← Back to principles
Platform
Provide Capability Led, Opinionated Defaults with Conscious Deviation
Statement
Provide Capability Led, Opinionated Defaults with Conscious Deviation
What this means in practice
Clear, supported paths are defined around capabilities and outcomes, not specific vendors or hosting models. The platform provides opinionated defaults that work well for the majority of use cases, reducing decision fatigue and ensuring consistency. Where context or constraints require deviation, this is explicitly supported through a conscious, documented process rather than being blocked or ignored.
Why this matters
Opinionated defaults accelerate delivery by reducing the number of decisions teams must make, while ensuring consistency and supportability across the organisation. Without them, every team reinvents the wheel, leading to fragmentation and increased maintenance burden. Equally, rigid enforcement without a deviation path creates friction, workarounds, and shadow IT. Conscious deviation balances standardisation with the flexibility needed for real-world delivery.

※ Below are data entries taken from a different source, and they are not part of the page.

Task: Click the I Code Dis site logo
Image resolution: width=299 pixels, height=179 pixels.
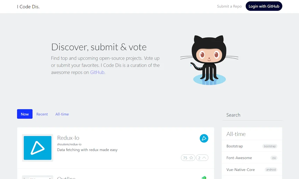Action: tap(28, 6)
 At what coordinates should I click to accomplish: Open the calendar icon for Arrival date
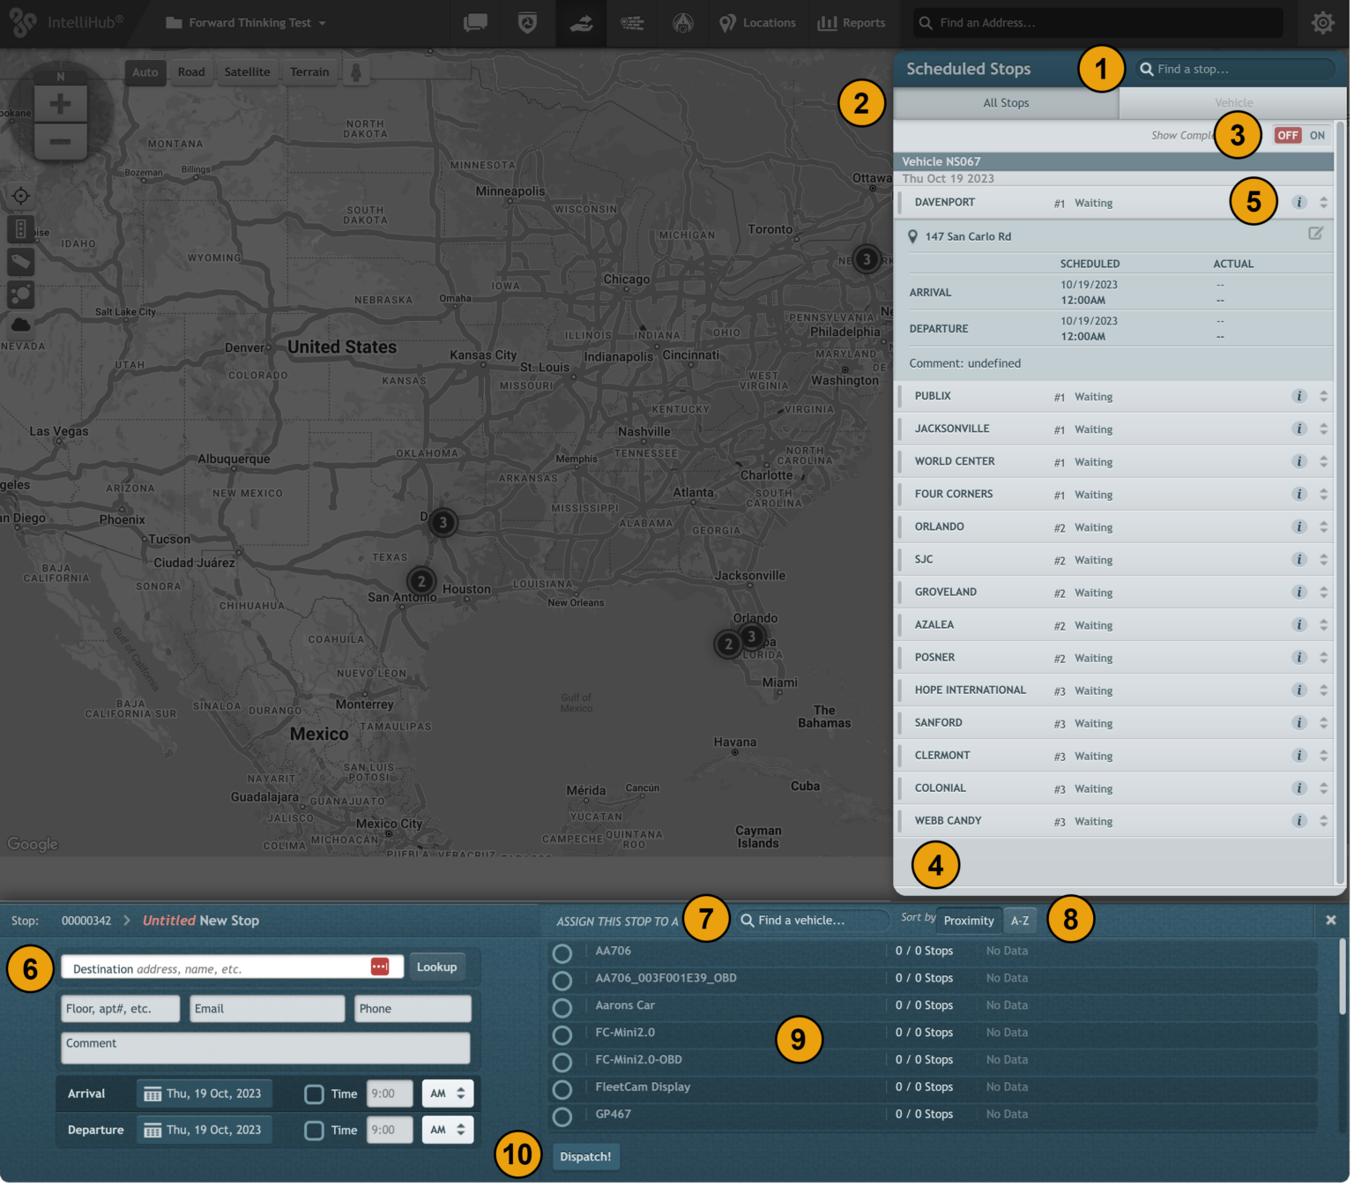click(153, 1094)
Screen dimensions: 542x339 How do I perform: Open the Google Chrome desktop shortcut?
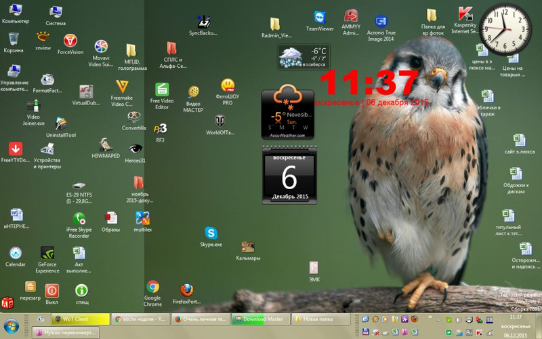click(x=153, y=287)
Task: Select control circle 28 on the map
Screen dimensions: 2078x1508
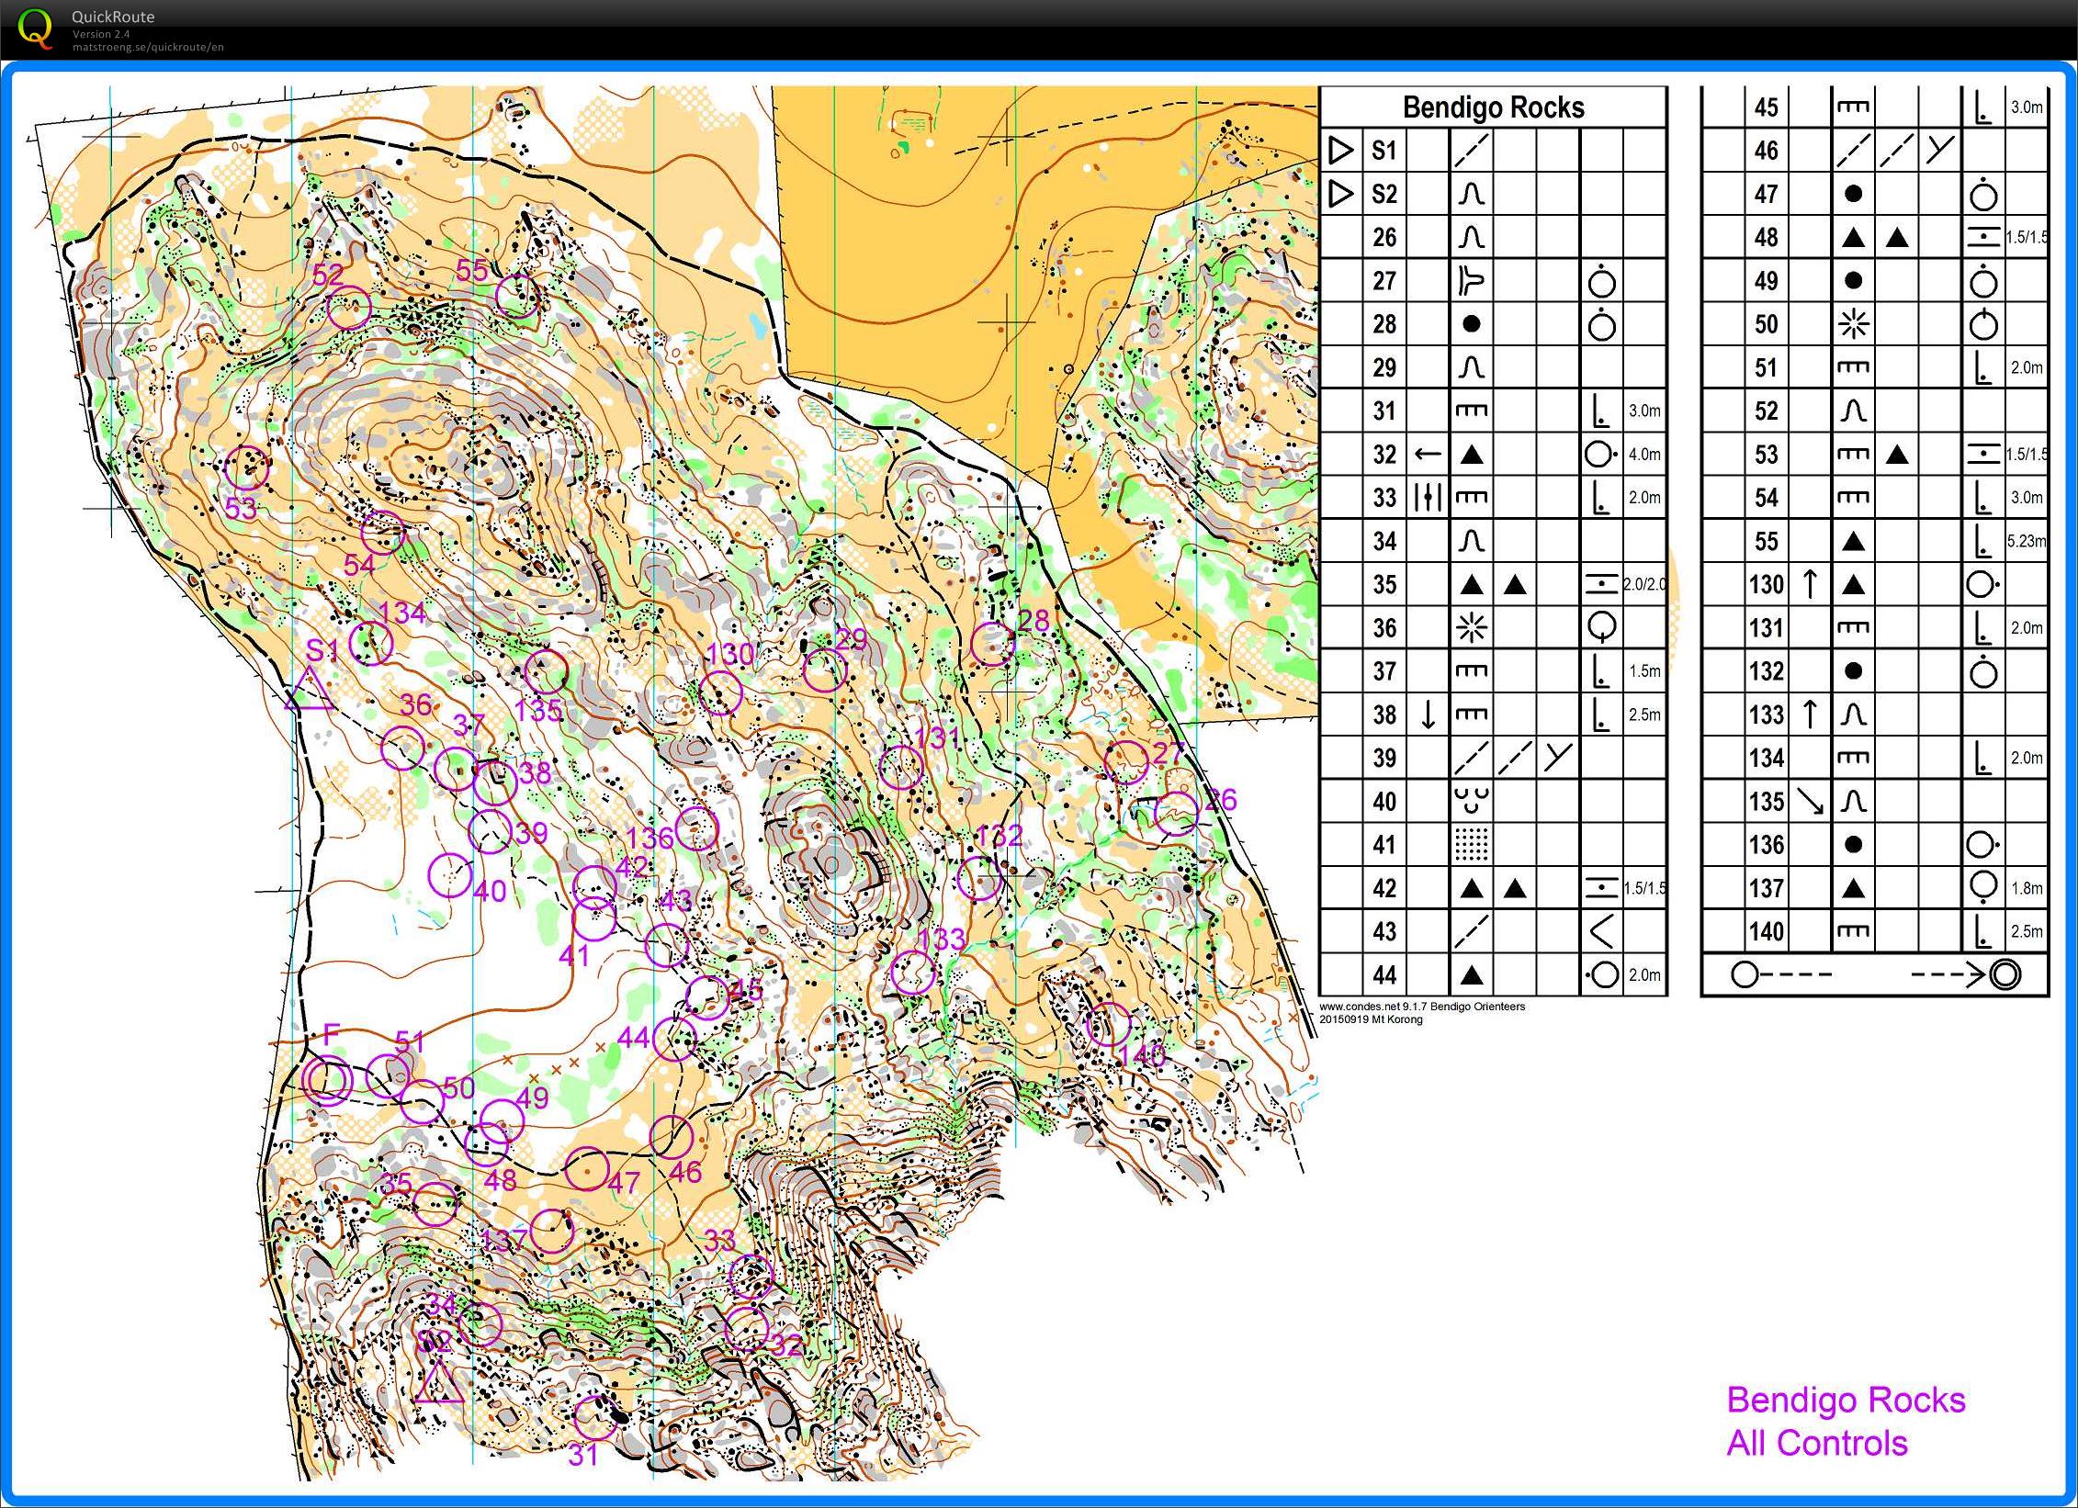Action: pyautogui.click(x=992, y=644)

Practices that meet this principle
Platform capabilities are defined around outcomes (e.g. "run a container", "store data securely") rather than specific products
Default technology choices and configurations are documented and actively maintained
A lightweight, documented process exists for teams to request and justify deviations from defaults
Approved deviations are recorded with rationale and reviewed periodically
The platform team regularly reviews defaults to ensure they remain appropriate and well-supported
Validation
A project meets this principle when:
Teams use platform-provided defaults for standard capabilities without needing to make bespoke technology choices
A documented deviation process exists and has been used where needed
OR:
Teams are not blocked from legitimate deviations, nor do they bypass defaults without documentation
Scoring Guide
Score −1 — Disagreement / Rejected: The team acknowledges this principle is applicable but has explicitly decided not to follow it for this product. A rationale and decision record exist explaining why opinionated defaults with conscious deviation are not adopted.
Score 0 — Not doing: No defined defaults or standard paths exist. Every team makes independent technology choices. No deviation process; teams either go rogue or are blocked without recourse.
Score 1 — Planned: The team has committed work to define opinionated defaults and a conscious deviation process. An owner and target date exist for documenting standard paths and establishing the deviation workflow. The plan is tracked.
Score 2 — Adopted for new work: Documented, opinionated defaults exist for standard capabilities and are used by all new work. A lightweight deviation process is in place and has been used where needed. Platform capabilities are framed around outcomes rather than specific vendor products. Any exceptions are explicit and reviewed.
Score 3 — Enforced for new work + migration plan: Opinionated defaults are systematically enforced for all new work through process or tooling (e.g. automated policy checks, standard templates). A tracked migration plan exists to bring legacy systems and undocumented deviations into alignment with the defaults framework.
Score 4 — Fully adhered: Defaults are comprehensive, actively maintained, and used across all work. Deviations are recorded with rationale and reviewed periodically. The platform team regularly reviews defaults for continued appropriateness. Teams are neither blocked from legitimate deviations nor bypassing defaults without documentation. Remaining gaps are minimal, known, and time-bound.